AI threatens a Wall Street cash cow: Financial and legal data
Subscribe to enjoy similar stories. For years it seemed like a sure-fire business model: Amass vast troves of financial data and sell it to Wall Street for a premium. Then Claude came along.
Shares of companies such as S&P Global, MSCI, Intercontinental Exchange, London Stock Exchange Group and FactSet Research Systems all tumbled this week after fast-growing artificial-intelligence startup Anthropic unveiled a new suite of tools for automating legal tasks. The new legal plug-in for Anthropic’s Cowork assistant, powered by its AI model Claude, didn’t seem to have much to with financial data. Nonetheless, LSEG—which has spent years pivoting away from its traditional stock-exchange business to selling data and analytics—slid 13% on Tuesday, and its shares dropped further Wednesday morning.

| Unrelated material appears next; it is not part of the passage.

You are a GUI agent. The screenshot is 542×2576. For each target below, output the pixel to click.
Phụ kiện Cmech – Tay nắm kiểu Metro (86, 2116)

S&P Global and FactSet were also hit with double-digit losses on Tuesday, while ICE and MSCI both fell more than 5%. The losses highlighted the expanding threat of AI-driven disruption for financial services and the white-collar professionals who work in the sector. In recent months, the sophistication of a new Claude-based tool for writing code rattled software engineers and raised concern about its impact on the broader tech industry.

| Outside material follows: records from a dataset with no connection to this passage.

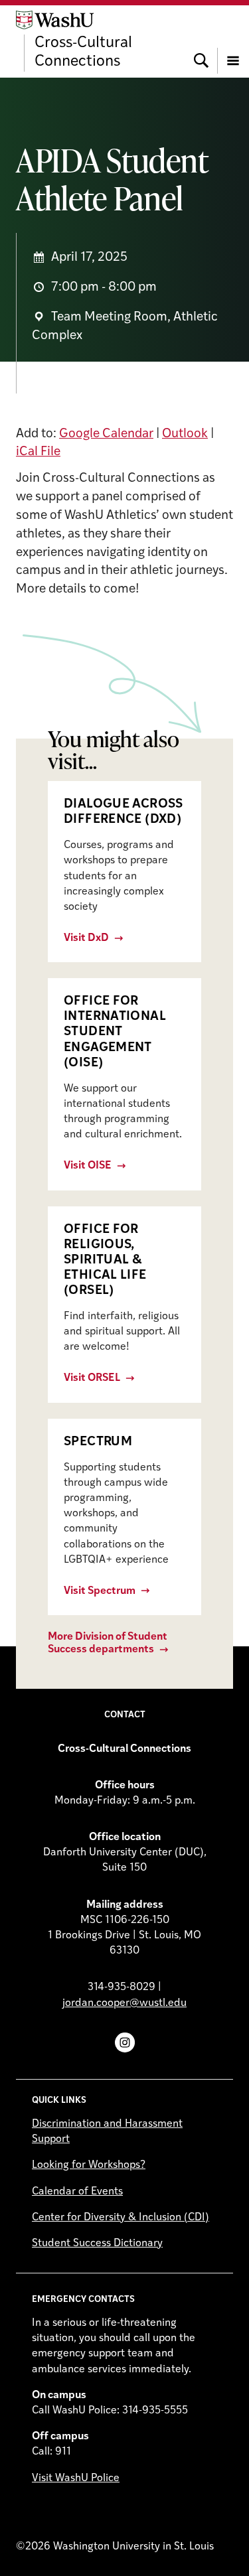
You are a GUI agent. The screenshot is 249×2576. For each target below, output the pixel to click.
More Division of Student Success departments (107, 1643)
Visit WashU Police (76, 2478)
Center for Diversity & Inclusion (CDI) (120, 2217)
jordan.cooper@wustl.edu (124, 2003)
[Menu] (233, 41)
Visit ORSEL (92, 1378)
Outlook (185, 434)
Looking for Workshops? (88, 2165)
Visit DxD (86, 938)
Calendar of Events (77, 2191)
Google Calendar (106, 434)
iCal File (38, 452)
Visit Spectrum (99, 1591)
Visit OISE (88, 1166)
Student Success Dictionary (97, 2243)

Anthropic’s rollout of new legal tools added to similar fears for lawyers and hit the stock of companies that run legal-research databases, such as Thomson Reuters. The selloff rippled out into a swath of other companies, as investors assessed which businesses are next in line for disruption by AI. “The market has cast a very broad net as to which companies can be exposed to AI risk," said UBS analyst Michael Werner.